Remarkably, what those opposite say is: 'Just continue on. Even though it was 10 times more expensive, just continue on.' That would cost $800 million over the forward estimates period, over the next five years—completely unsustainable. It would be like budgeting $30,000 to spend on the family car, you get to the dealership, it is $300,000, and you say, ' We'll buy it anyway. We'll just borrow the other $270,000.' That is not common sense. We must be compassionate in our dealings in the aged care sector—and this government certainly is; it is maintaining levels of funding—but you have to be sensible about how you do it. This opposition was absolutely appalling in its mismanagement in this area.

Then we have the aged care workforce supplement. This was industrial tactics by stealth—not so much stealth, because it was pretty obvious. If you actually looked at the rules under which people could obtain this aged care workforce supplement, if you had more than 50 employees, you could only get access to the supplement if you had an enterprise agreement. And if you had an existing enterprise agreement, it had to be updated to comply with various rules under these provisions. Now, of course, in practice, that means you have to do a deal with the union. That was the only manner in which you could obtain this supplement if you had more than 50 employers, which, of course, most larger aged care facilities do. That industrial activity by stealth is just not appropriate in this sector. As Catholic Health Australia Chief Executive Martin Laverty said:

Using a government contract to force an industrial outcome was not in the best interests of those who would miss out on pay rises where their workforce did not have an enterprise bargaining agreement in place.
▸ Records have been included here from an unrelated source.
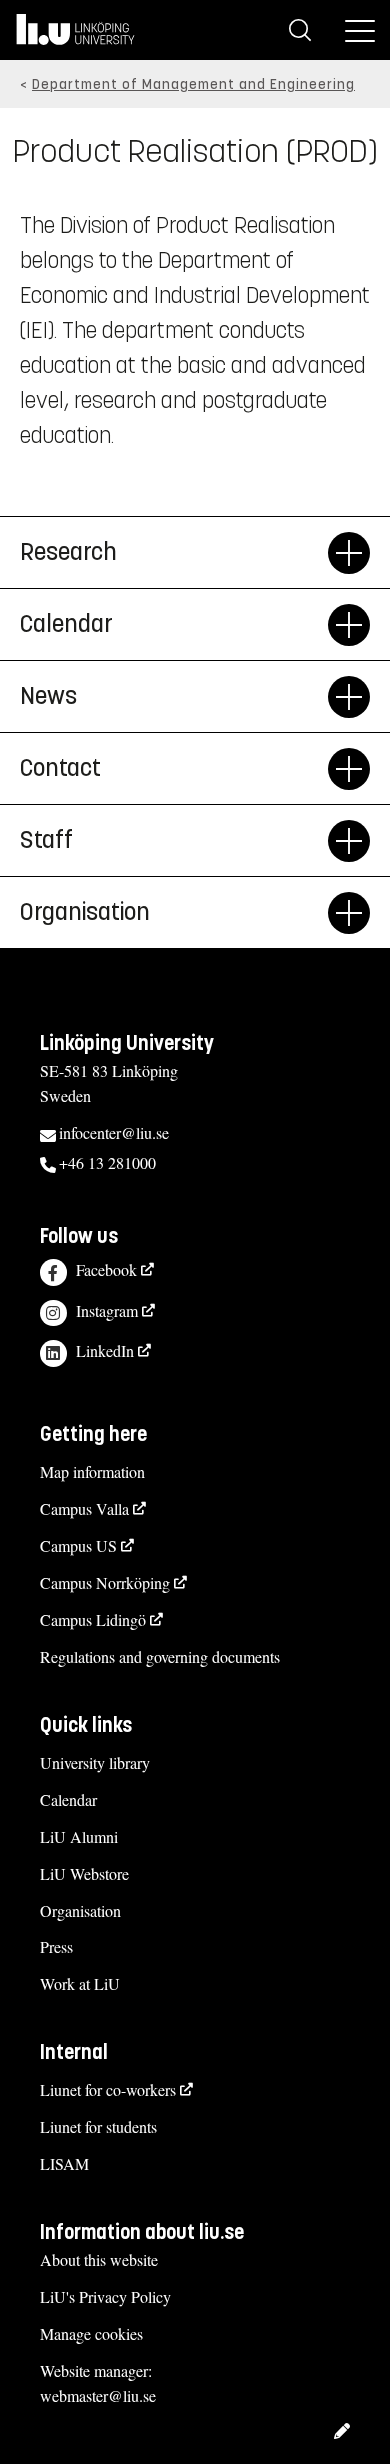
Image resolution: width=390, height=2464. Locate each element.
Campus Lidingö (93, 1619)
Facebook (106, 1269)
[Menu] (360, 30)
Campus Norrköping (105, 1582)
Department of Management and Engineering (193, 84)
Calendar (68, 1799)
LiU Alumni (79, 1836)
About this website (99, 2259)
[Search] (300, 30)
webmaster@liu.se (98, 2395)
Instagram (107, 1310)
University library (95, 1762)
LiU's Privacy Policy (105, 2296)
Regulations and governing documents (160, 1656)
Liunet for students (98, 2126)
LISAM (64, 2163)
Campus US (78, 1545)
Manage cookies (91, 2333)
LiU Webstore (84, 1873)
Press (56, 1946)
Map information (92, 1471)
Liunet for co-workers (108, 2089)
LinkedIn (105, 1350)
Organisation (80, 1910)
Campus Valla (84, 1508)
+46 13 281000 (107, 1162)
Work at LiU (80, 1983)
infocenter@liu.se (114, 1132)
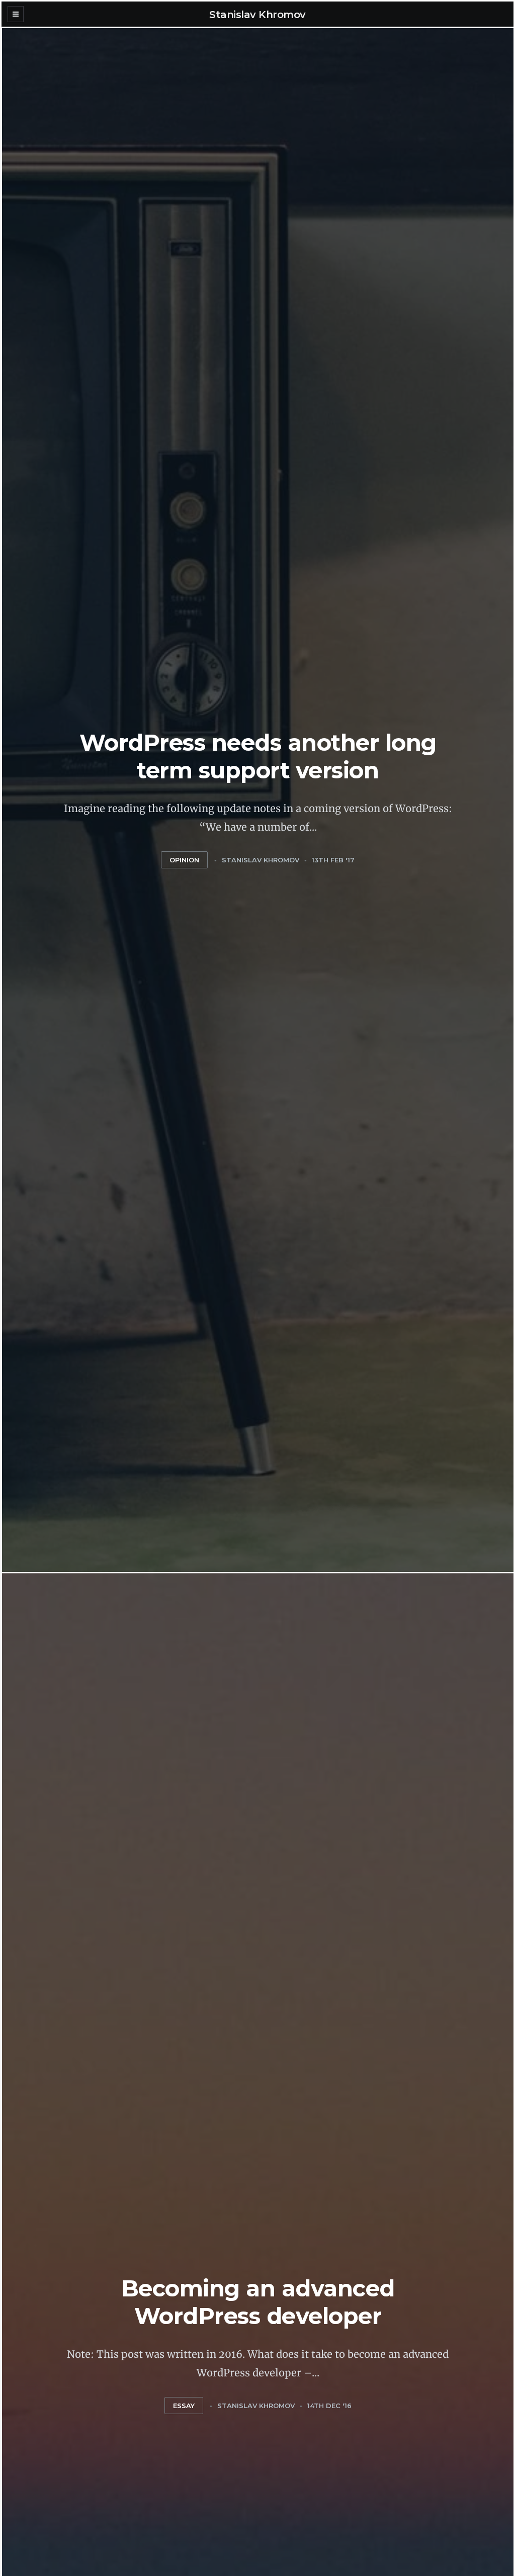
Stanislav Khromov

If the goal was to help the aged care sector, why would you tie it to an industrial outcome? It doesn't make any sense. It betrays the real motivation of those opposite in this area. We will, of course, reallocate that funding to the aged care sector. We will maintain the level of funding—indeed, we will provide additional increases of over two per cent in various areas of aged care—but we will not do so in a fashion which demands any particular industrial outcome from any aged care provider.

This is important legislation. Some of the technical matters here we agree on. Some of these broader matters of management, we certainly disagree on, because we have a very different approach. These are good amendments, this is good legislation and I commend it to the House.